··· Text segment

Novelists sometimes dig themselves into a hole over implausible plots, flat characters or a host of other problems. What’s the most difficult part of writing for you?
The middle of a manuscript is a difficult time for me, and I’m there now with my third book for Love Inspired Historicals, but by the time you read this, hopefully I will have slogged my way out! I frequently find I’ve “written myself into a corner” and it’s challenging (and sometimes fun) to write my way out.
How do you climb out?
By chaining myself to the computer, and STAYING OUT OF MY EMAIL.
Where do you write: In a cave, a coffeehouse, or a cozy attic nook?
My office at home. I can’t write except in silence (no music) and solitude.
What does a typical day look like for you?
I work full-time outside writing (I’m an ER nurse) so when I can write, it’s usually in the afternoon after I get up, from about 2:30 till I have to quit to make dinner or to go to work again. If I didn’t work the night before, I usually don’t write till afternoon, doing household errands and chores in the morning and eating lunch before writing. Evenings are for TV and email, unless I’m on deadline.
Some authors report writing 5-10 thousand words a day. Do scenes flow freely from your veins or do you have to tweeze each word out?
It varies. Sometimes two pages is very painful to write; other, great days like yesterday, I can write an entire chapter–10 pages, and the time flies
Briefly take us through your process of writing a novel—from conception to revision.
I usually write in the same time period—the post-Civil War west and usually Texas, so there’s little new research to do. I’ll write three chapters before I attempt to thrash out a synopsis, and then send that proposal off to my editor via my agent.
Then I start writing the book. Sometimes I don’t get revisions till the end, sometimes from the proposal stage. I like the latter way better—it’s certainly easier to revise before the book’s all written.
What are a few of your favorite books (not written by you) and why are they favorites?
Katherine by Anya Seton, and The Windflower, by Laura London, classic historical fiction. I love any historical by Tamera Alexander—she really writes appealing characters and her research is sound. I loved the “toxic church trilogy” (my name for it) by Shelly Bates, especially A Pocketful of Pearls–it was so different! And of course Karen Kingsbury’s books—not only for her great family sagas but for the way she fearlessly addresses difficult issues today.

······

### Exercise objective
Extend the interview about writing habits, picking up right after the answer on favorite books. The records that come next have no connection to the writing interview.

··· Data to examine

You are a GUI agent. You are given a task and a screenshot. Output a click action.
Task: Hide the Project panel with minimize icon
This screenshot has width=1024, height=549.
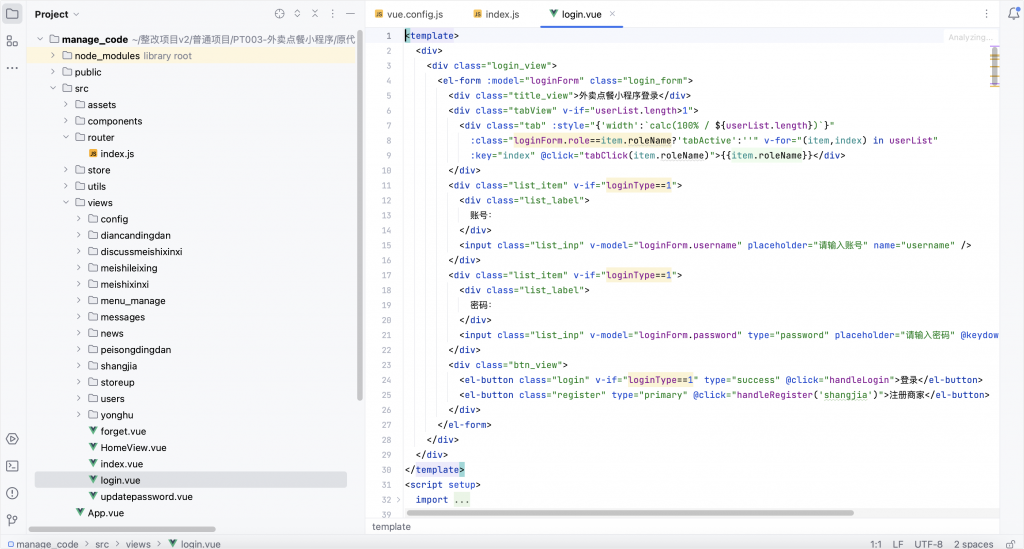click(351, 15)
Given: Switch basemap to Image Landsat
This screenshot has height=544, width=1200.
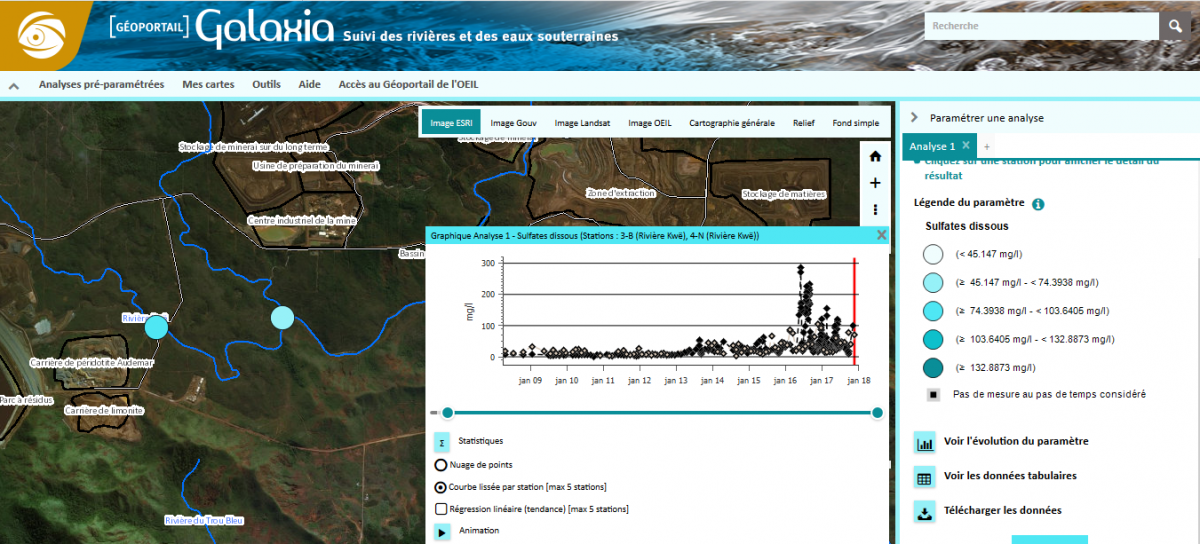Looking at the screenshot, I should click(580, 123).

······

### Result of the exercise
What’s the best writing advice you’ve heard?
Nora Roberts once say something to the effect that having writer’s block and waiting for inspiration is a luxury you shouldn’t allow yourself. If I waited for my muse, I’d never get anything done.
What do you wish you’d known early in your career that might have saved you some time and/or frustration in writing? In publishing?
That selling one’s first book is no guarantee that you’ll ever sell another—you have to keep improving and refining your craft, that your first agent might not be your only agent, and that you might have to reinvent yourself.
How much marketing do you do? What have you found that particularly works well for you?
Five years have intervened since I last sold, and much has changed, so I’m doing more than I ever did before—blogging, advertising in “Romance Sells,” and sending out promo copies. When I was selling before, I sent out cover flats to my entire mailing list—some 200 people—but increasing postage costs make that impractical, and I’ve lost my snail-mailing list with the death of my ancient DOS word processing program. (Did I mention I hate change?)
Do you have any parting words of advice?
Read endlessly the type of book you want to write. Don’t get so overly caught up in working for writers’ organizations and contests that you forget to write. And remember Who gave you this gift of writing, and serve Him first.